Organization structure exists to solve a problem. Once that problem is solved, it is probably time to change the organization again because there are new problems and new opportunities. The shelf life of any major effective IT organization structure is two years. Anything beyond a couple of years means IT has stagnated. External changes in the form of new technologies, or internal changes driven by new problems have arisen and the IT organization structure has to change to survive.
Think about implementing an ERP system. The sheer scope of the project typically consumes the full attention of everyone in the IT organization. The wise CIO creates an organization structure dedicated to ensuring the success of the project. The ERP becomes priority #1 by virtue of the size and impact of the implementation.

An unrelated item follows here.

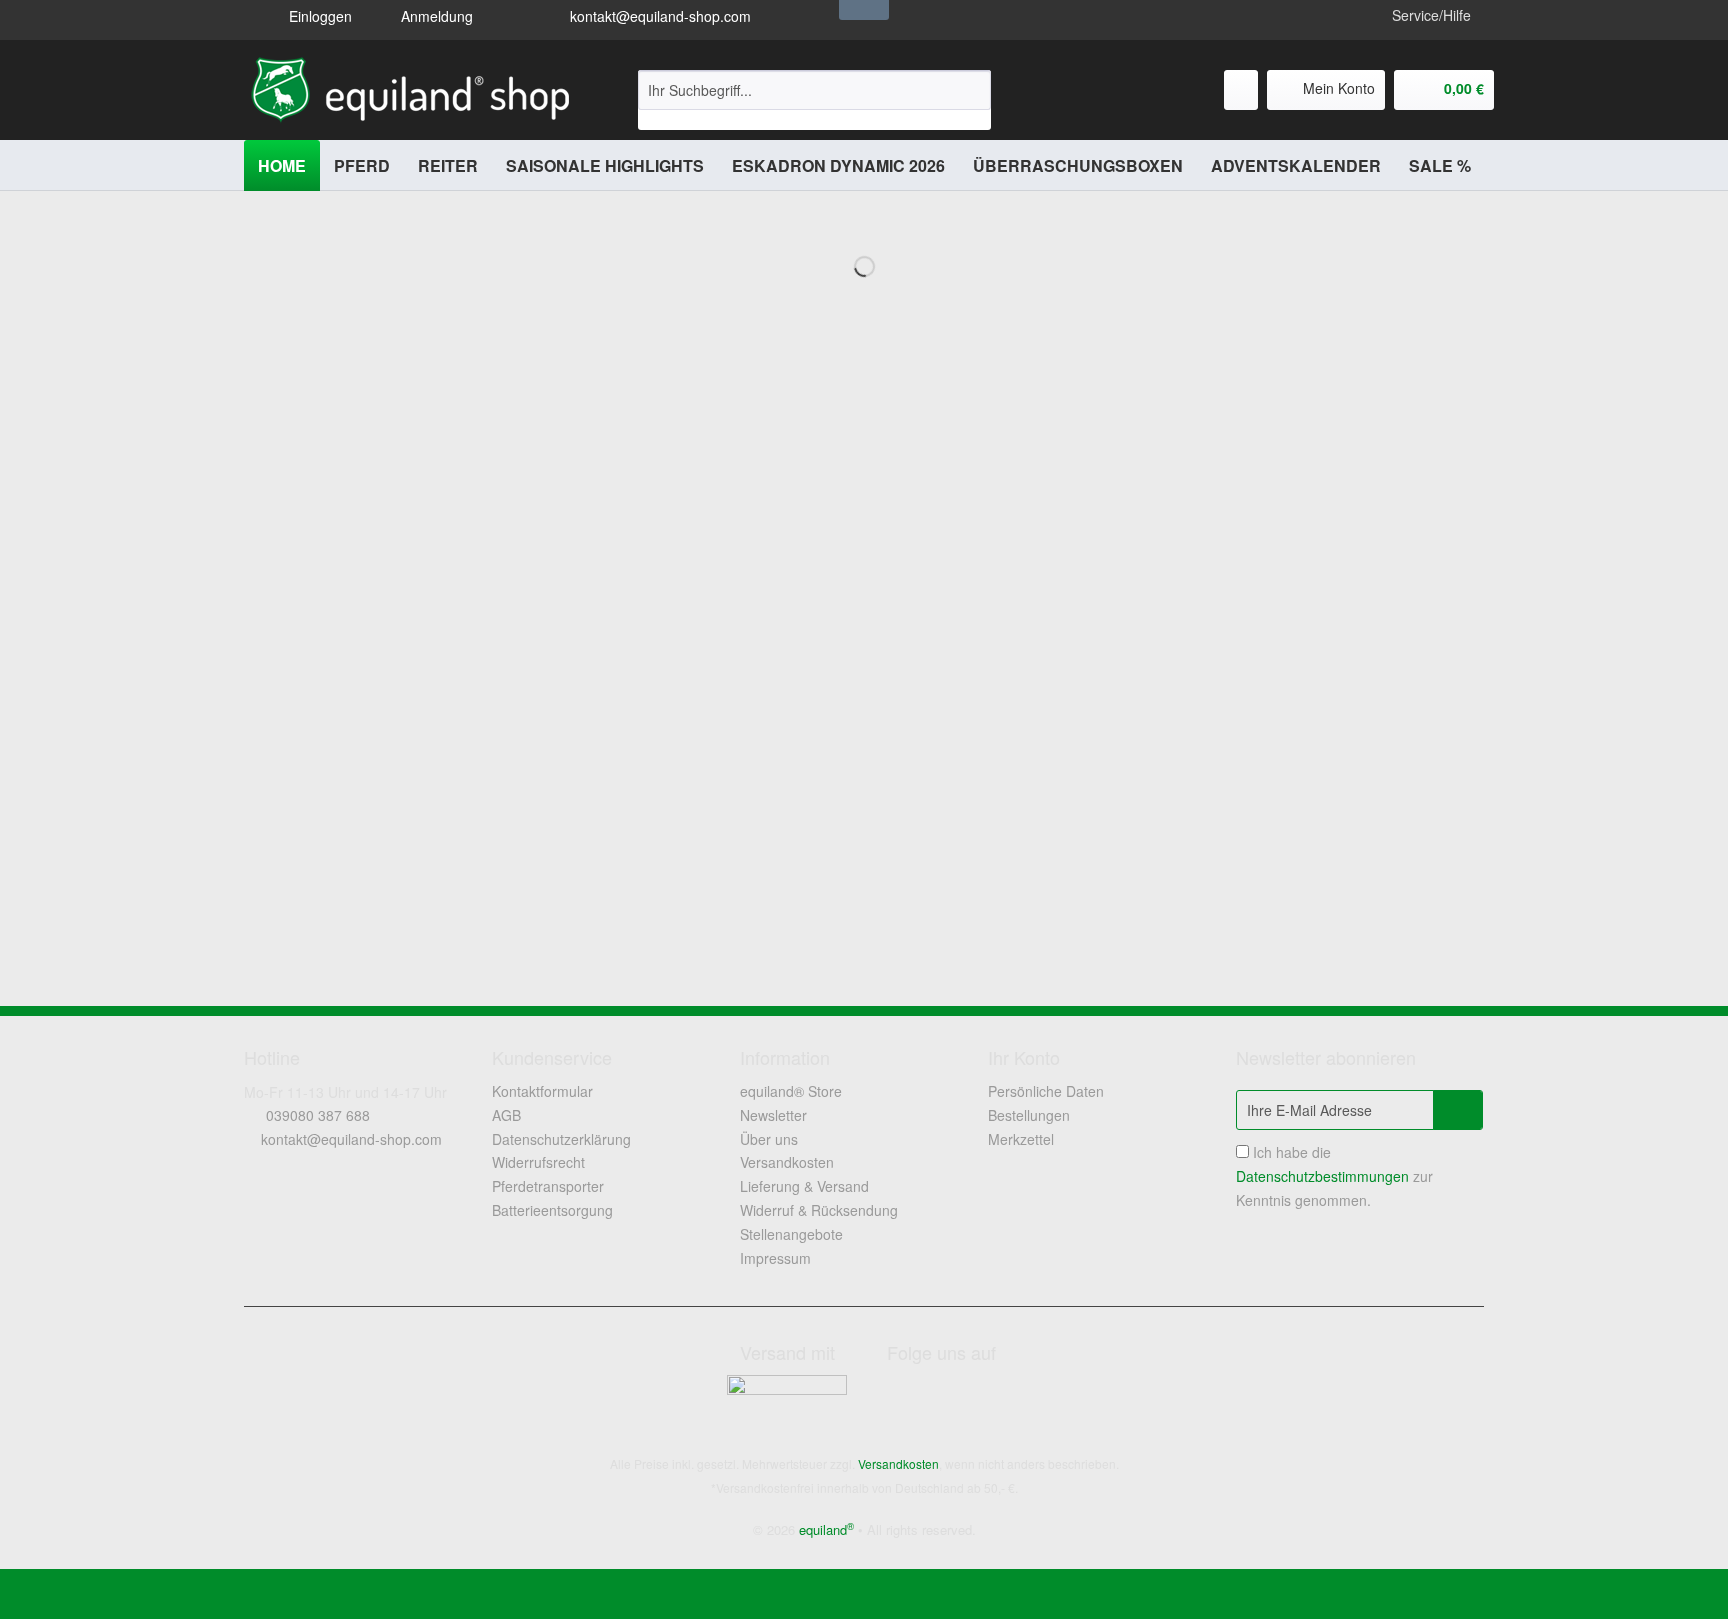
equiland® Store (791, 1091)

But once the ERP is implemented, the IT organization's attention has to shift. Expectations of IT change from the implementation of one big project to a plethora of follow-on projects. The organization's emphasis shifts from the management of a big bang strategic project to the management of a portfolio of tactical projects. To succeed with the new emphasis, the perceptive CIO creates a new organization structure.
This constant change approach can be difficult for some external groups to understand. For example, HR never likes organization changes. Not because it means more work for them, but because it means turmoil in the institution. Their job is to promote stability and constant IT change does not fit the typical HR model. Across the organization, most departments are not compelled to change nearly as rapidly as the IT department. External and internal change vectors are less common in departments like accounting or procurement.
But the fundamental rules of IT change constantly. Working in IT is like working in an accounting world where the generally accepted accounting principles (GAAP) change every year. If GAAP changed every couple of years in the real world, then the accounting department would have to re-organize much more often. That is what makes IT organization changes so special. Our rules change almost daily. We can't afford to wait. The world of technology passes us by if we don't have the right people focusing on the right things. We get stale, old, and unwanted pretty quickly if we aren't structured to take advantage of the latest and greatest technologies.
Value generation from new systems-based processes or market-grabbing technology-driven innovation can only come from nimble IT organizations. Agility in IT comes from a simple willingness to change everything, especially the organization structure. Organizations get value from information systems organization that can turn on a dime.
The external IT environment has already changed from the time you started reading this article. Have you thought about what that means to your IT department's structure? If you aren't already thinking about your next IT organization change you should be thinking about your next job ... maybe in accounting?